Point estimates and error¶

Suppose a poll suggested the US President's approval rating is 45%. We would consider 45% to be a point estimate of the approval rating we might see if we collected responses from the entire population. This entire-population response proportion is generally referred to as the parameter of interest.

When the parameter is a proportion, it is often denoted by \(p\), and we often refer to the sample proportion as \(\hat{p}\) (p-hat). Unless we collect responses from every person in the population, \(p\) is unknown and we use \(\hat{p}\) as the estimate of \(p\). The difference in the poll vs. the parameter is called the error in the estimate.

Generally, the error consists of two aspects:

Sampling error (aka sampling uncertainty: how much an estimate will tend to vary from one sample to the next
- e.g. estimate from one sample might be 1% too low while in another it may be 3% too high
- sample size is often represented by \(n\)
Bias: a systematic tendency to over/underestimate the true population value.
- e.g. wording questions in certain ways can provoke certain responses that don’t indicate the true value

Understanding the variability of a point estimate¶

Suppose the proportion of a population who supports a topic is \(p = 0.88\), which is the parameter of interest. If we took a poll of X number of people from the population, how close would the sample proportion be to the parameter of interest? In other words, how does the sample proportion \(\hat{p}\) behave when the true population proportion is 0.88?

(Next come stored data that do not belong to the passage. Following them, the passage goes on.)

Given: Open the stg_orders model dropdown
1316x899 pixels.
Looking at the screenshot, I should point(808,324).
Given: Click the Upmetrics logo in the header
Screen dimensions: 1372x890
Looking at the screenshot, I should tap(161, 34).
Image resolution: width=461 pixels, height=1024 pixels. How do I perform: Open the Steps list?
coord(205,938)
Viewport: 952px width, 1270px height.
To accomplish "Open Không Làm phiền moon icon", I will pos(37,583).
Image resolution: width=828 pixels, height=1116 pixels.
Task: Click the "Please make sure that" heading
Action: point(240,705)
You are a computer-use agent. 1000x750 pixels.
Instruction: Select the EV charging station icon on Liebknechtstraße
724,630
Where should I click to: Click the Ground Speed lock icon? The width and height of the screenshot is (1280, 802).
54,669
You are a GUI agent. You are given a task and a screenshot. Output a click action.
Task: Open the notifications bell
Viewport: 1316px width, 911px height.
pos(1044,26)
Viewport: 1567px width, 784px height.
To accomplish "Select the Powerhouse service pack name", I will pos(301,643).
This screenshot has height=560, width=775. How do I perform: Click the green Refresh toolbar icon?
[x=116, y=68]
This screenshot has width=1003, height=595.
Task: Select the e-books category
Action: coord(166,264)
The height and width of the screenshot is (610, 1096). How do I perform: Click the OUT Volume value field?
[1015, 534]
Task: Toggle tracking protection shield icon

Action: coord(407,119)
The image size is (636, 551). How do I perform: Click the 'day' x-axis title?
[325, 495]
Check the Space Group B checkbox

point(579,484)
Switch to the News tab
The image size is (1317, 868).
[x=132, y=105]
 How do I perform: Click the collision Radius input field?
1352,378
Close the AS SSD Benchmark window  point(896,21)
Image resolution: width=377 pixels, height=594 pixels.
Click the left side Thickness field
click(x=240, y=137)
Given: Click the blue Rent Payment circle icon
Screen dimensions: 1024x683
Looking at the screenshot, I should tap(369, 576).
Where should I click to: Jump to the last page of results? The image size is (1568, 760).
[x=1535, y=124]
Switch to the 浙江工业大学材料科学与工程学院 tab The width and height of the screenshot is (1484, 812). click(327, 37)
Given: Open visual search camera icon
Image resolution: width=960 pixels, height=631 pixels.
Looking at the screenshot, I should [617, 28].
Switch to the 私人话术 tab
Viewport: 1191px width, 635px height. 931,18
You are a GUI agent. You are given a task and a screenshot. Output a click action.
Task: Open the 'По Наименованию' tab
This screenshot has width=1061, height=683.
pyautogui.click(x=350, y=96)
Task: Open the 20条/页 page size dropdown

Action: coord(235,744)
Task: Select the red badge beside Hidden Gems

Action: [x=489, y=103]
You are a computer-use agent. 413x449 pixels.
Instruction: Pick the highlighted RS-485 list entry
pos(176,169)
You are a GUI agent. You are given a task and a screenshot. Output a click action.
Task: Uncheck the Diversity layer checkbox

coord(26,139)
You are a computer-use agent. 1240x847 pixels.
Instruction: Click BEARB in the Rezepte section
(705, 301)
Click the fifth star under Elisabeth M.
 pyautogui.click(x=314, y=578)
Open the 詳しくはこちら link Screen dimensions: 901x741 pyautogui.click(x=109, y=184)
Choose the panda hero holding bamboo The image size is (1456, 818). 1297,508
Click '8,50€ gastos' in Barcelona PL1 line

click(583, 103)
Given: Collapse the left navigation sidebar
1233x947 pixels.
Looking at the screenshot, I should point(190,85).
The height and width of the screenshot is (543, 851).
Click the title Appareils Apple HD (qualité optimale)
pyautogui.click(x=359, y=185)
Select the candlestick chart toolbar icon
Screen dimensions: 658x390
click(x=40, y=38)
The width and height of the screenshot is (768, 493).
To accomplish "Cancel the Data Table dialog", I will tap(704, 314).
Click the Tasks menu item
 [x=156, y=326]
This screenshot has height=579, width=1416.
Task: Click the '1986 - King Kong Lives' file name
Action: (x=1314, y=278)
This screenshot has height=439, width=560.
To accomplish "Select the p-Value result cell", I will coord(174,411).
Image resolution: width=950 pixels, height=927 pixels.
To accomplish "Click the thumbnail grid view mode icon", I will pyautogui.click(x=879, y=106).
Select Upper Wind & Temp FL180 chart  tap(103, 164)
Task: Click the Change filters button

We can simulate situations like this with computer code. Multiple simulations need to be run to get an accurate estimate. The distribution of sample proportions is called a sampling distribution. Sampling distributions have three areas of interest: the center (same as the parameter), the spread (standard deviation - aka standard error), and the shape.

Central Limit Theorem¶

The distribution above looks very similar to a normal distribution. This is due to the principle known as the Central Limit Theorem.

[!def] Central Limit Theorem When observations are independent and the sample size is sufficiently large, the sample proportion \(\hat{p}\) will tend to follow a normal distribution with the following mean \(\mu_{\hat{p}}=p\) and standard error \(SE_{\hat{p}}=\sqrt{\frac{p(1-p)}{n}}\) If we do not know \(p\) we can use \(\hat{p}\), which is known as a substitution approximation.

The sample size is typically considered sufficiently large when \(np \ge 10\) and \(n(1-p)\ge10\), which is called the success-failure condition

Sometimes another condition added is that samples from a population must not exceed 10% of the population. When the sample exceeds 10% of the population size, some simpler methods (that we use in this book) tend to overestimate the sampling error. v

Verifying that sample observations are independent¶

Subjects in an experiment are considered independent if they undergo random assignment to treatment groups.

If observations are from a simple random sample, they are independent.

If a sample is from a seemingly random process, e.g. an occasional error on an assembly line, checking independence is more difficult.